STEAMING AT 21 KNOTS.
It has been demonstrated by ample evidence that at the time the Titanic hit the iceberg she was steaming at the undiminished speed of twenty-one knots an hour into a zone littered with icebergs and floating ice fields, warning of which her officers had received hours before by wireless from several other ships, including the Amerika, of the Hamburg-American Line. When day broke on Monday, according to Mr. Lane, at least twenty icebergs surrounded the Carpathia, the largest of which was 150 feet high.
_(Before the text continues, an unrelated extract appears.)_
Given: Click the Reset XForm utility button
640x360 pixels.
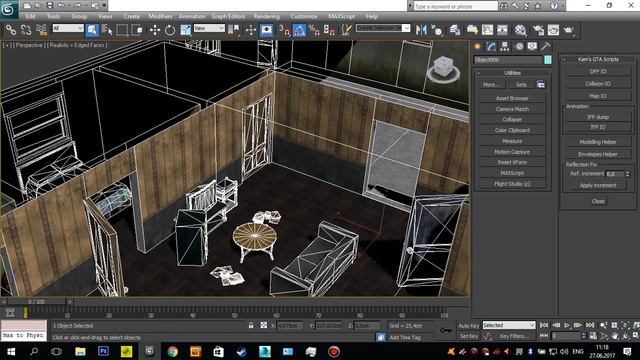Looking at the screenshot, I should 512,162.
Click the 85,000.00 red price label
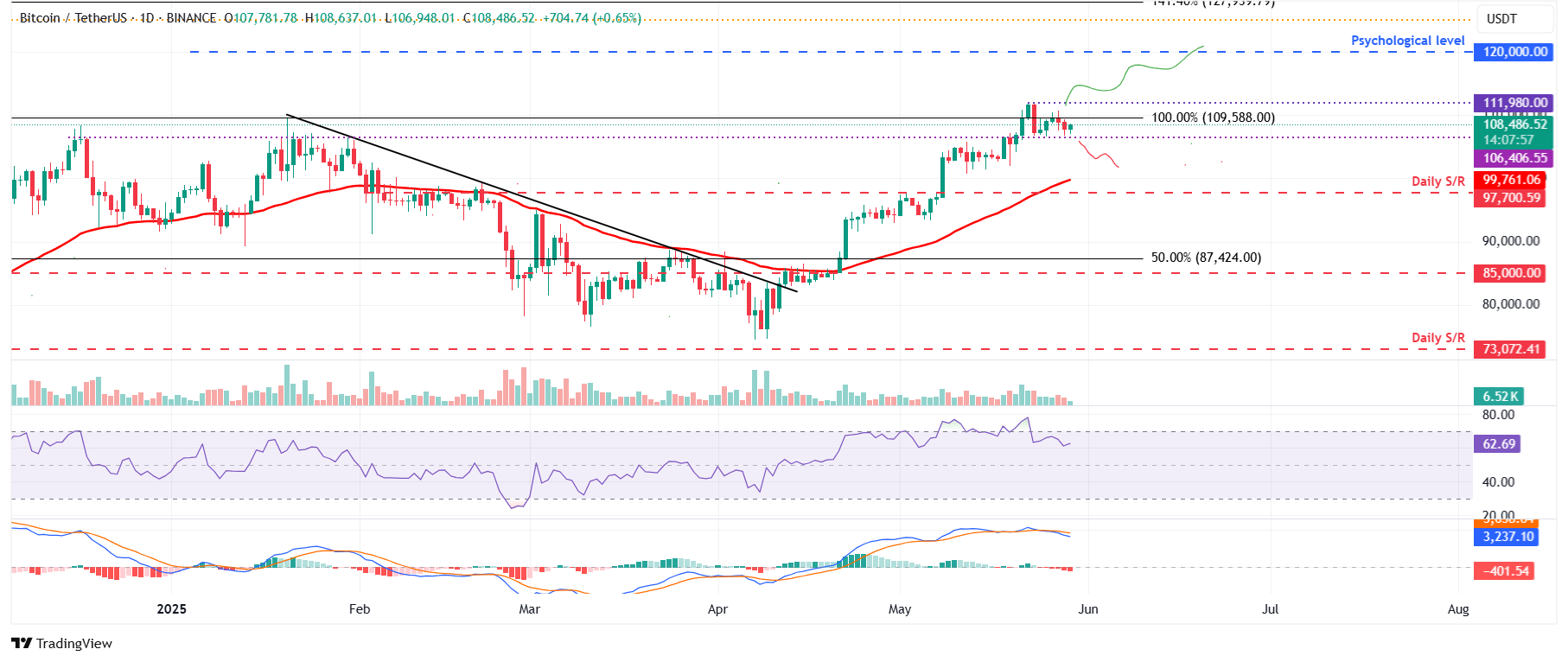Image resolution: width=1568 pixels, height=662 pixels. [x=1511, y=273]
They were within a six-mile radius.
In the chart room, tucked into the corner of a frame above the table where the navigating officers of the Titanic did their mathematical work, was a written memorandum of the latitude and longitude wherein two large icebergs had been reported directly in the track. Mr. Boxhall had worked out this position under Captain Smith’s instructions. Mr. Lightoller, the second officer, was familiar with it, and when his watch ended at 10 o’clock Sunday night and he surrendered the post on the bridge to the first officer, Mr. Murdock, the remark was made that they would probably “be getting up into the ice during Mr. Murdock’s watch.”
Despite all this the Titanic was rushing on, driving at railroad speed toward the port of New York and “a record for a maiden voyage.”
It was a cloudless and starlit night with no sea running. No extra lookout was posted in the “ship’s eyes,” the most advanced position on the vessel’s deck. Up in the crow’s nest Fleet and Lee, both experienced lookouts, were keeping a sharp watch forward. They had been duly warned of ice by the pair of lookouts whom they had relieved.